Les feux tricolores installés en centre-ville il y a trois mois restent inactifs. Le projet est au point mort. Mais la Commune urbaine d’Antananarivo (CUA) a l’intention de le poursuivre. « La commune hésite encore sur le mode d’alimentation à adopter : le réseau Jirama ou des panneaux solaires », selon une source interne, hier.
Le projet initial de la précédente équipe de la CUA prévoyait le déploiement de soixante-quinze feux de signalisation sur les axes majeurs de la capitale, reliant Ankorondrano et Antanimena à Ankadimbahoaka, en passant par Analakely et Anosy. Pour l’heure, seuls les équipements d’Analakely ont été posés. Un responsable de la commune confirme d’ailleurs qu’aucune nouvelle installation n’a été effectuée depuis.

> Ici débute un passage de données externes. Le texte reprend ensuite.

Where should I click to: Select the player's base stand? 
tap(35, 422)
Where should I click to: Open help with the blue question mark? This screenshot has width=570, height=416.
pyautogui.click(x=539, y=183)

Bien que ces feux tricolores soient jugés essentiels pour réguler le trafic, fluidifier la circulation et sécuriser la traversée des piétons, leur mise en service inquiète les professionnels. Des moniteurs d’auto-école soulignent en effet l’urgence de mener des campagnes de sensibilisation en amont. Selon eux, une grande partie des usagers ne maîtrise pas encore le code des feux, ce qui risquerait de provoquer des accidents au lieu de fluidifier la circulation.